Can you help me to resolve this issue?
Thanks in advance.

Local memory is shared across all work-items in a work-group. Right now with that code, all work-items are fighting to read and write into the same localTemp[0] and localTemp[1].

I suggest looking at some examples like convolution using local memory.

I’ll do that but some are already complex for begin :
http://developer.download.nvidia.com/compute/cuda/3_0/sdk/website/OpenCL/website/samples.html

I “find” how to do work my little code :


#define TILE_DIM 16

__kernel void localTest(__global const unsigned char *a,
                        __global const unsigned char *b,
                        __global unsigned char *c)
{
    int x = get_global_id(0);
    int lx = get_local_id(0);

    __local unsigned char localTemp1[TILE_DIM];
    __local unsigned char localTemp2[TILE_DIM];
   
    localTemp1[lx] = a[x];
    localTemp2[lx] = b[x];

	c[x] = localTemp1[lx] + localTemp2[lx];
}

, but I ask me if it’s the good way to do, I mean create 2 local array? And, of course, it’s not my goal to do work this code.

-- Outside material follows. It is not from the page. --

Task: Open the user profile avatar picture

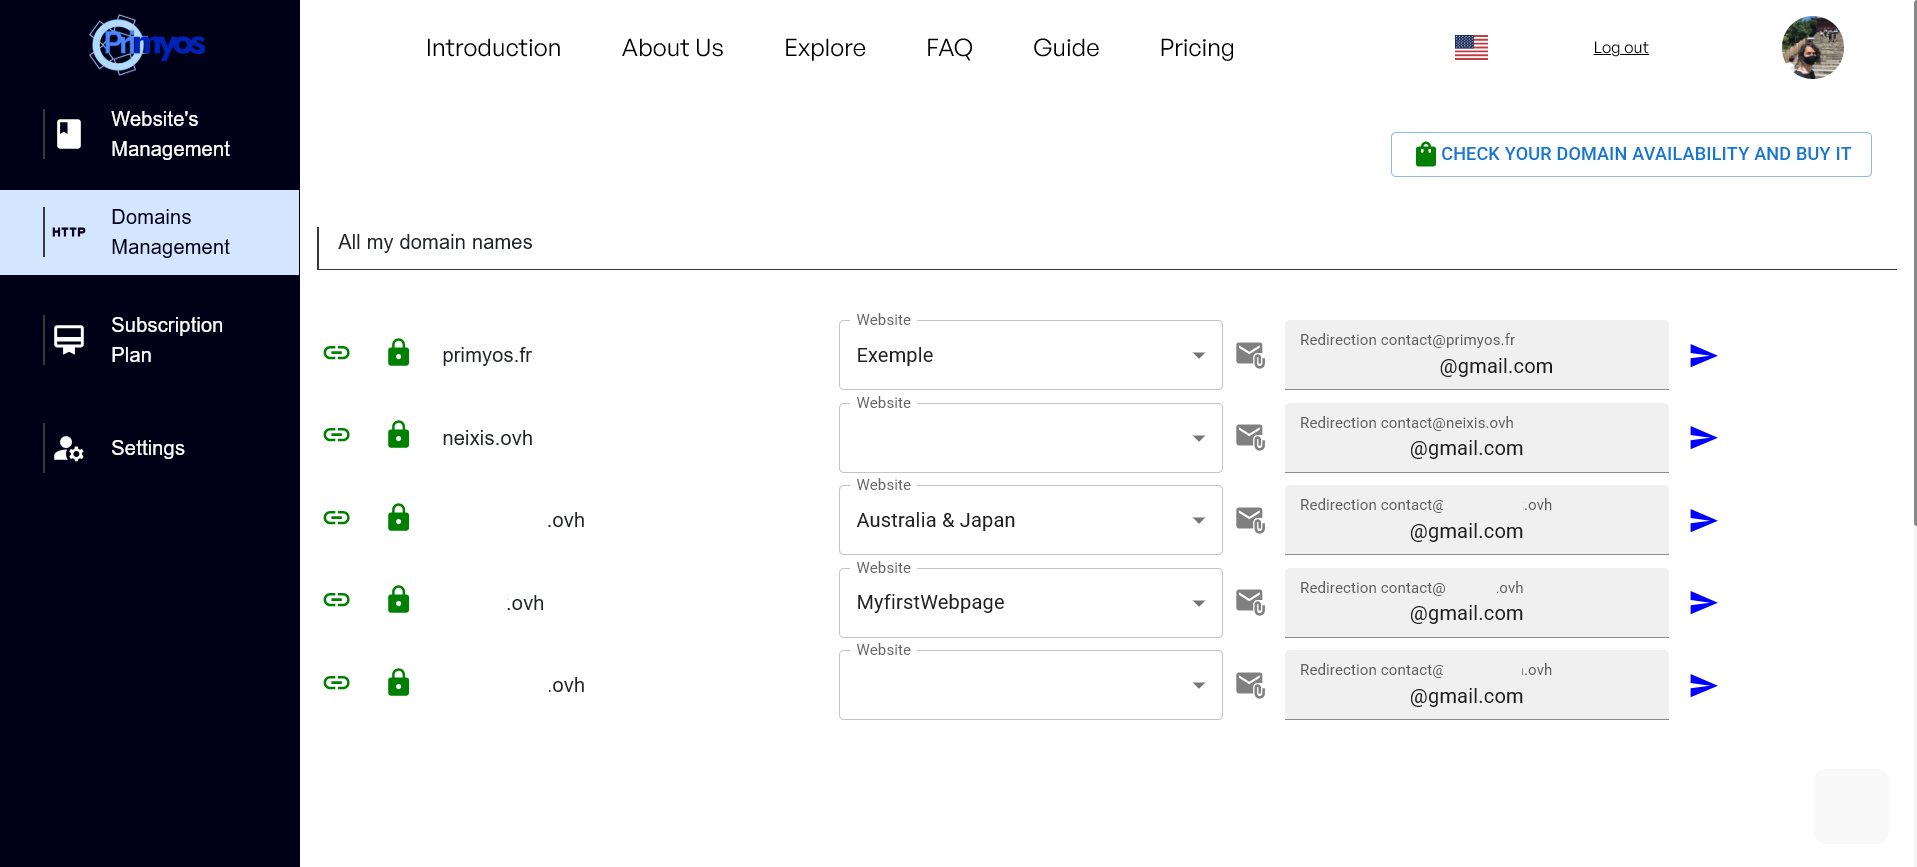Action: [1812, 48]
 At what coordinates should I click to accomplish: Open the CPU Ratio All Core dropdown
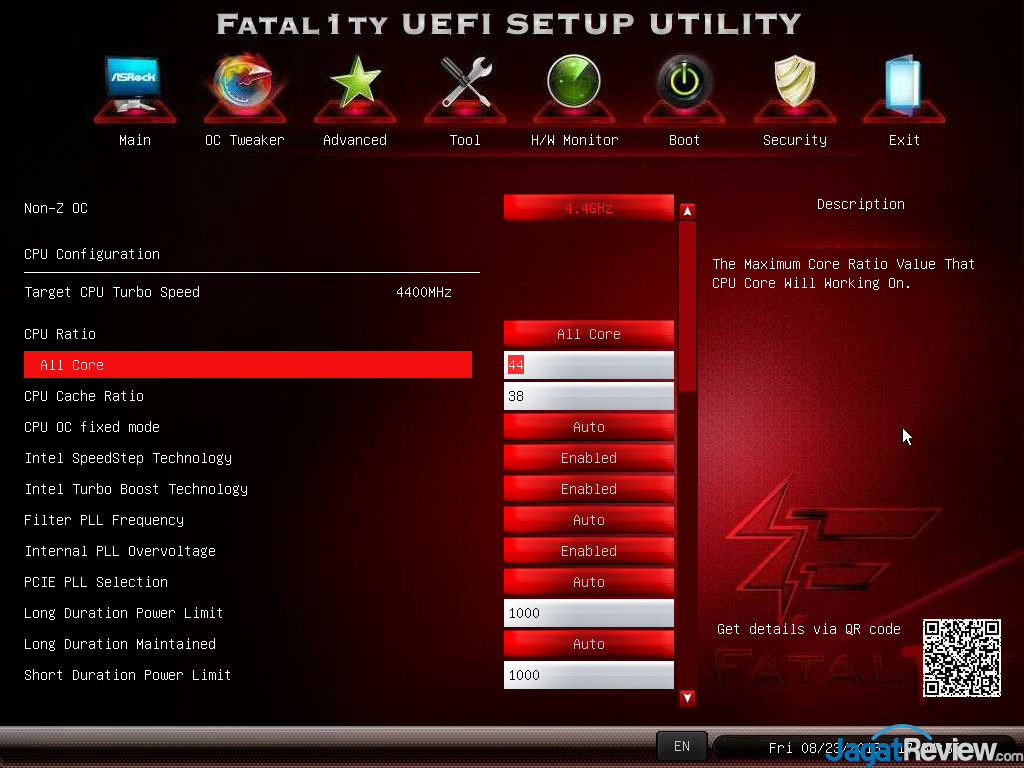point(588,334)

If I can, let me ask some questions :
1 - Does work with local memory means (always or not) work with group size, group id? For the example above , ‘a’ or ‘b’ array is much bigger then local arrays (max local memory size), how to manage it? “Max group size” by “max group size” data processing on local memory?
2 - Does a[x+TILE_DIM] not trying to write to same location localTemp1[lx], but it seems like it work ?

Thanks.

Right. I should have provided some more info. The way you are doing it now looks good. Yes, the code looks good with two arrays since the data comes from two different places. You could put all the data into a single array, but it would not help.

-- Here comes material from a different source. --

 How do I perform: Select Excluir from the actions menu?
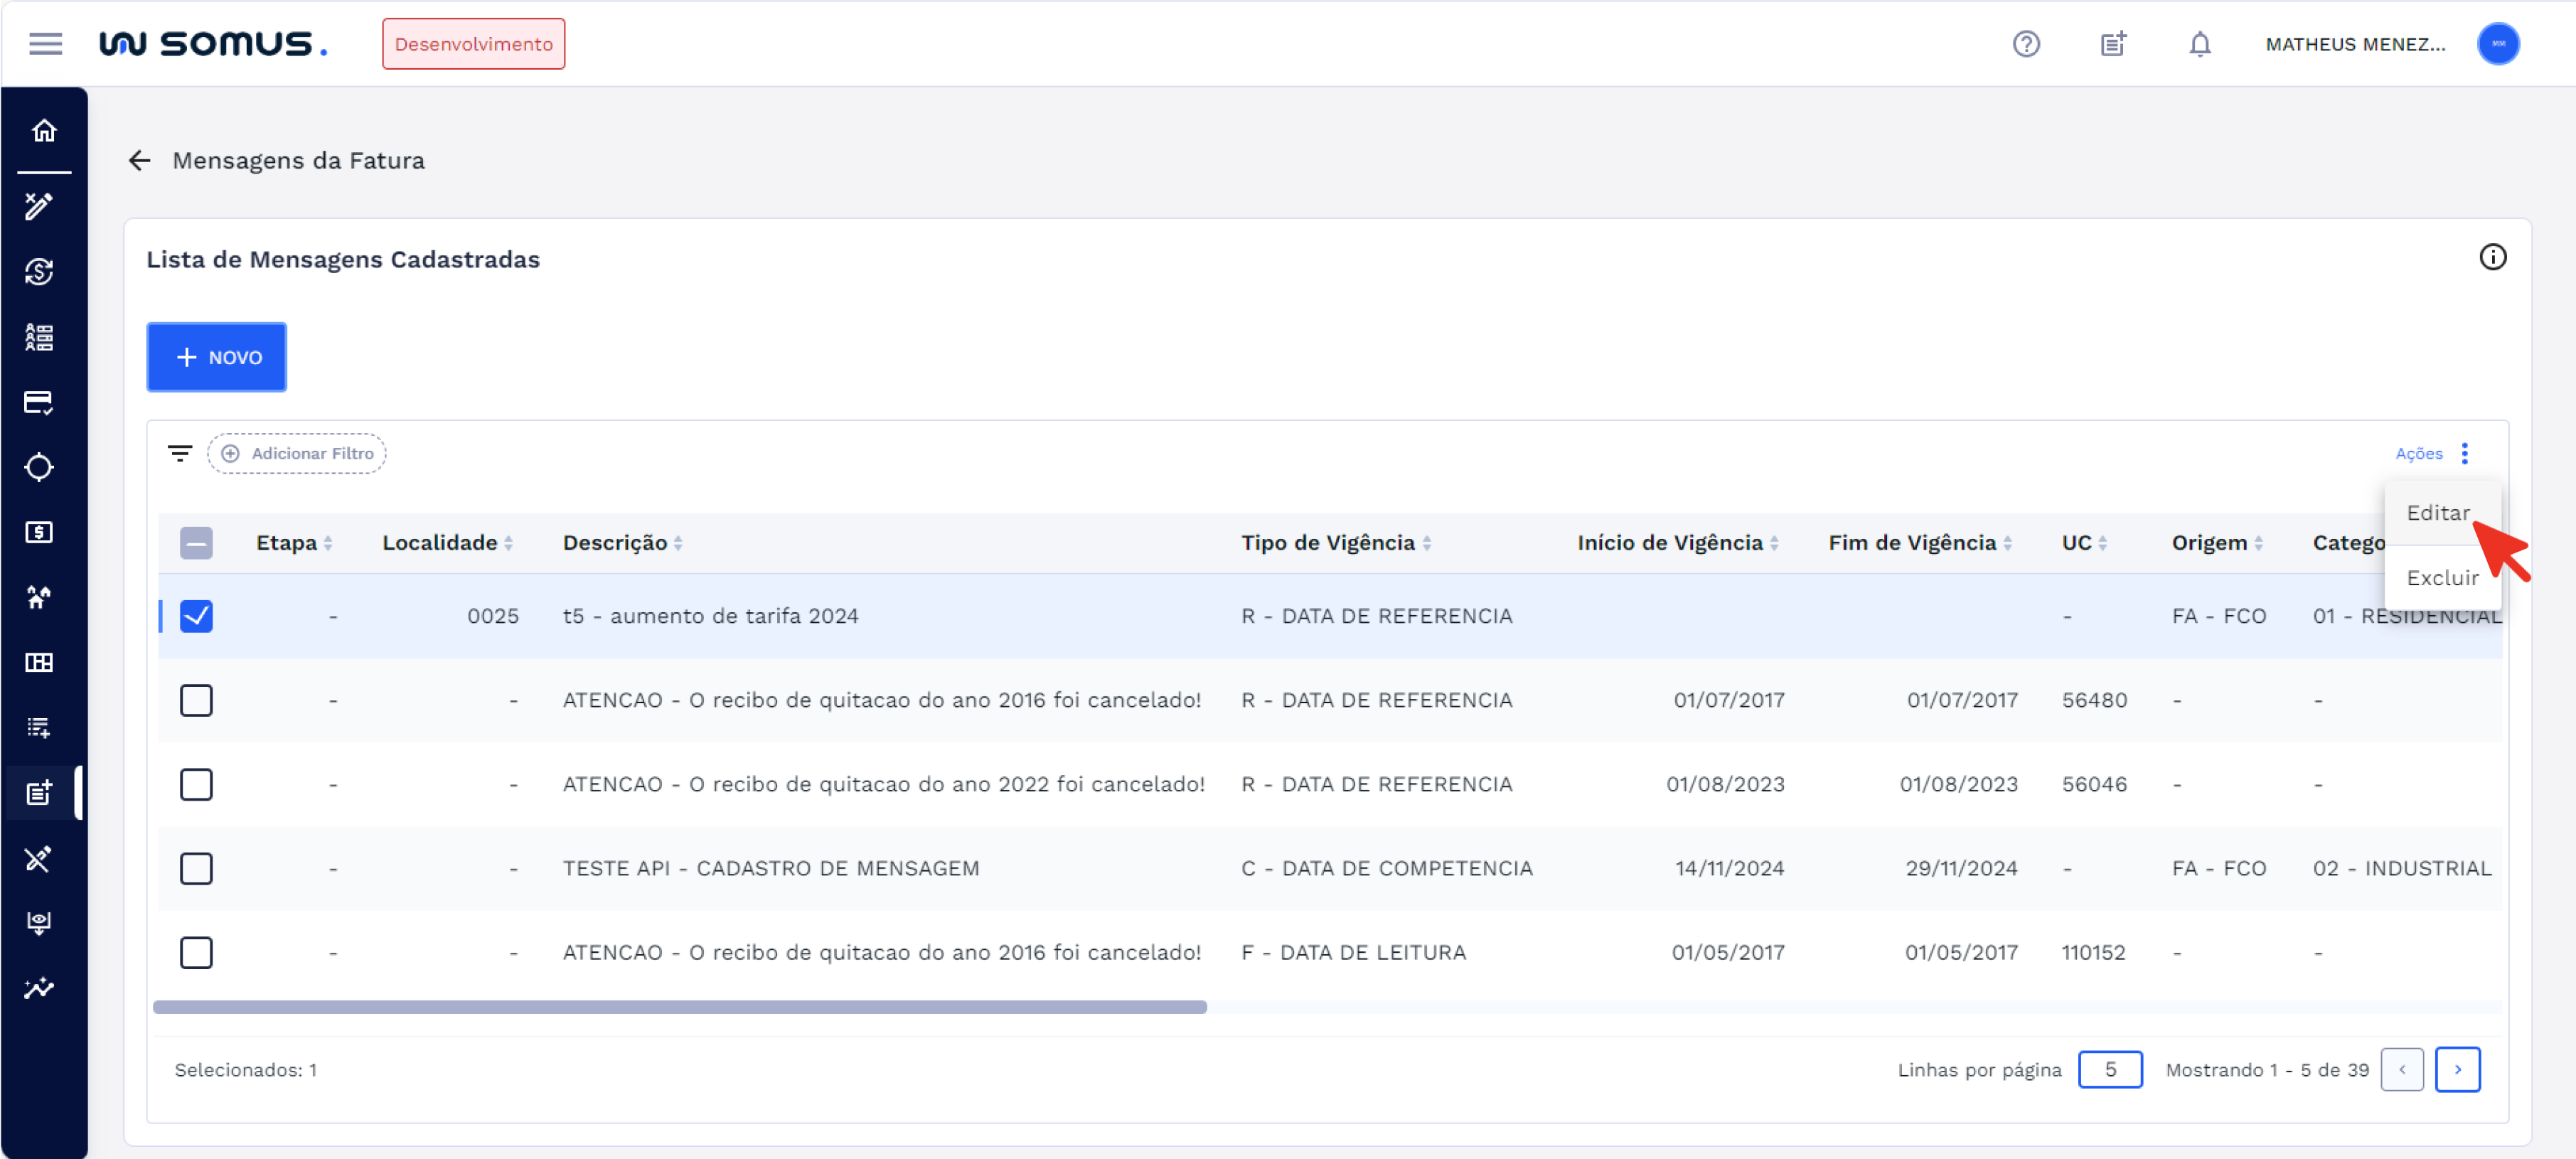tap(2443, 577)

Does work with local memory means (always or not) work with group size, group id? For the example above , ‘a’ or ‘b’ array is much bigger then local arrays (max local memory size), how to manage it? “Max group size” by “max group size” data processing on local memory?

The main idea with local memory is this: if you know that many work-items in the same work-group are going to read from the same locations in global memory, then put that data into local memory and read from there instead. Even though you pay the cost of copying data from global to local, it can be a big win if it saves you from having to read from global memory many times.

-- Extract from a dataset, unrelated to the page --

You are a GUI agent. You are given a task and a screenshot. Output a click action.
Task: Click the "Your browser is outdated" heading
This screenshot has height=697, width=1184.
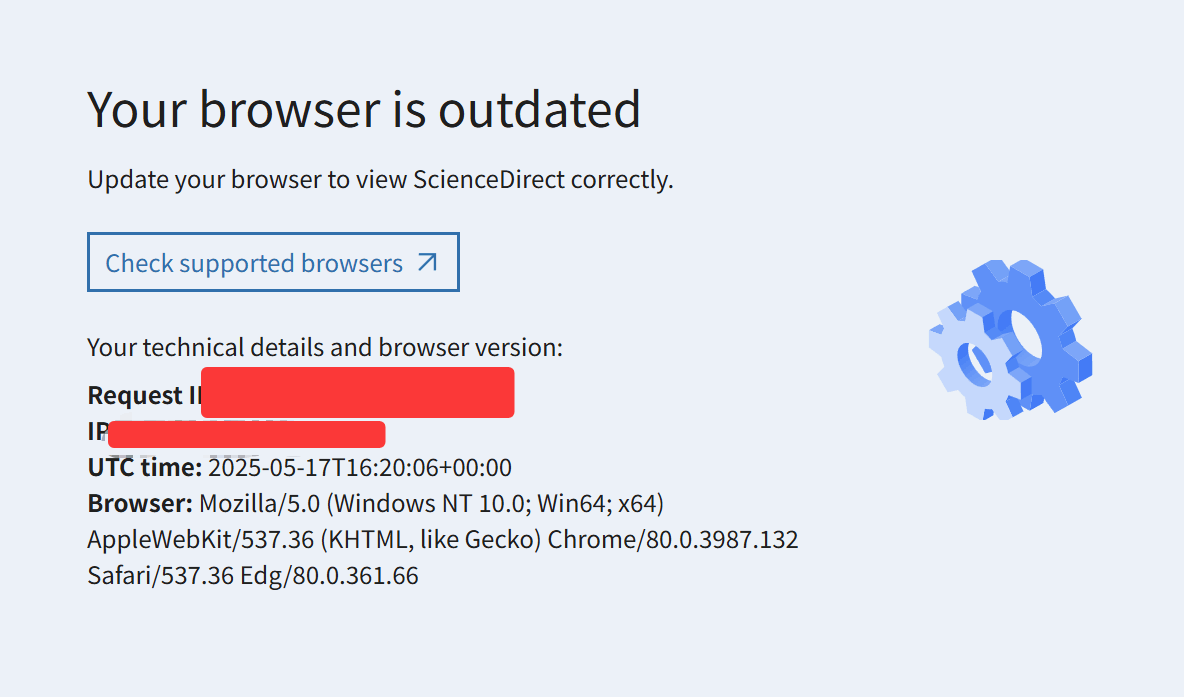[x=364, y=109]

Of course, local memory is much smaller than global memory, so you have to divide the work into pieces. Each work-group reads a small piece of data (some KB) from global memory into local memory, does some operations using that local memory and finally writes the result out.

Do you remember the “local_work_size” parameter to clEnqueueNDRangeKernel()? It’s very useful when your kernel uses local memory. In your example, you want local_work_size to be the same as TILE_DIM, so that work-size and local memory variables always match.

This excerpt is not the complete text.